Забавно было наблюдать, как разговаривали по-немецки Галич и Креповский. Спорили до хрипоты, что и как произносится и что в действительности то или иное означает. Галич скрипел зубами и уличал Креповского в том, что тот знает только классический язык, по учебникам. А разговорного не только не знает, но и никогда не слышал.
Был еще в отобранной группе невысокий, худотелый цыганистый паренек Степан Ворошилов, бывший беспризорник, неутомимый хохмач и наглый воришка. Его так и прозвали – «Цыган». Этот черноглазый живчик умел ловко обчистить любого человека, а тот только в последний момент хватался за карманы, да и то не всегда и, как правило, с плачевным для себя результатом. Он очень гордился этими своими способностями, которые в мирное время могли быть по достоинству оценены лишь милицией, а в военное, как оказалось, еще и командиром разведвзвода Куприяновым и замкомвзвода Павлом Тарасовым. Воровская сноровка «Цыгана» вызывала к нему двоякое чувство: с одной стороны, опасение за то, что она могла применяться им без разбора ко всякому самоуверенному ротозею, а с другой – восхищение, как искусным фокусником.
«Цыган», кроме всего прочего, был великолепным бегуном – мог отмахать двадцать километров с рекордной скоростью, даже не сбив дыхания. Обгонял, говорят, даже машину, если та натужно тряслась на русских ухабах, а он летел себе будто в сказочных сапогах-скороходах. Лучшего связного было не найти во всей армии.
Откуда он в действительности происходил, никто не знал, потому что постоянно и очень вдохновенно врал. То из Одессы-мамы, то из Ростова-папы. Но тут его уличил все тот же Коптев.

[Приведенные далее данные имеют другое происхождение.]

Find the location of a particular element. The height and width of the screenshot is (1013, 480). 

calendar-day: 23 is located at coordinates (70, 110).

На несмелый вопрос Куприянова к бывшему милиционеру, как он думает, не судим ли, случаем, этот Ворошилов (в воинских документах по этому поводу не было ни слова, но с таким ведь всякое могло быть!), получил решительный ответ, что нет, ни в коем случае. Мол, гонора воровского много, а вот мира воровского не знает вовсе. Трепач, воришка, мелкий аферист, скорее всего, карманник-самоучка, но судим никогда не был. Однако, если бы не война, точно бы посадили. Его разыскал Павел. Во взводе он мог пригодиться очень многими своими способностями. А главное, был отчаянно смел. И совершенно безотказен. О родителях, братьях или сестрах никогда не рассказывал, как будто у него никого не было. Никому не писал и ни от кого писем не ждал. Правда, один раз с непривычной для него мгновенной грустью в глазах проговорился, что всех его родных увезли куда-то далеко собирать «кедровые орешки». И тут же залихватски рассмеялся и стал сочинять очередную дурацкую историю о том, как он на воронежском ликероводочном заводе целых два месяца заведовал специальным цехом кедровой водки.

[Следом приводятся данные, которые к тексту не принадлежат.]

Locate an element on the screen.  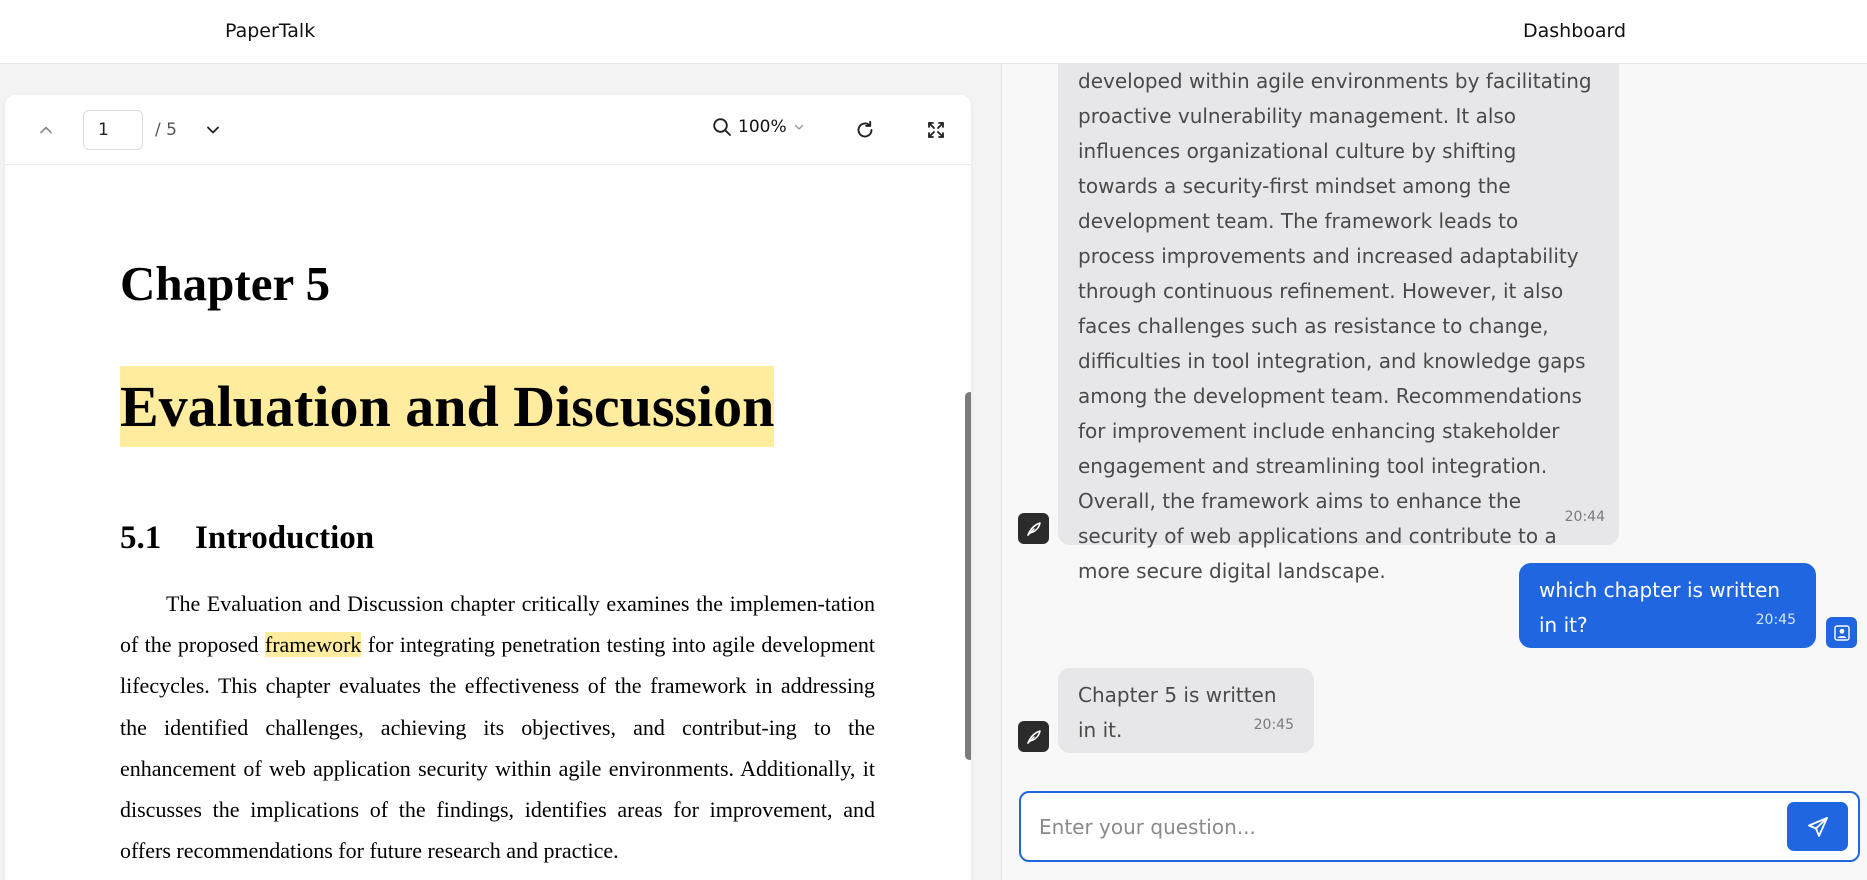
send-button is located at coordinates (1818, 826).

– Такую, понимаешь, знатную водочку гнали! Шишками пахла. Ее в Москву отправляли! Меня даже к высокой государственной награде хотели представить…к ордену…, но я того…отказался.

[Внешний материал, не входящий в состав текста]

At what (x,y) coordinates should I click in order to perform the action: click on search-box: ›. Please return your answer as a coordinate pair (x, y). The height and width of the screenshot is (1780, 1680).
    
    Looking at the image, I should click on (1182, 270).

Шумному «Цыгану» как будто самой природой был противопоставлен Костя Павликов, тихий, неприметный паренёк. До войны он был школьником, жил только с матерью, так как отец умер, когда ему еще и трех лет не было. Рассказывал, что отец погиб на железнодорожном складе во время пожара – служил в специальной охранной части, попытался сбить пламя, но чем-то не тем, и вместо того, чтобы погасить пожар, наоборот, все взорвал. У них дома было два обыска, его даже на две недели забирали от матери в детский дом, а ее в это время держали в милиции. Тяжелое было время, безрадостное, несытое.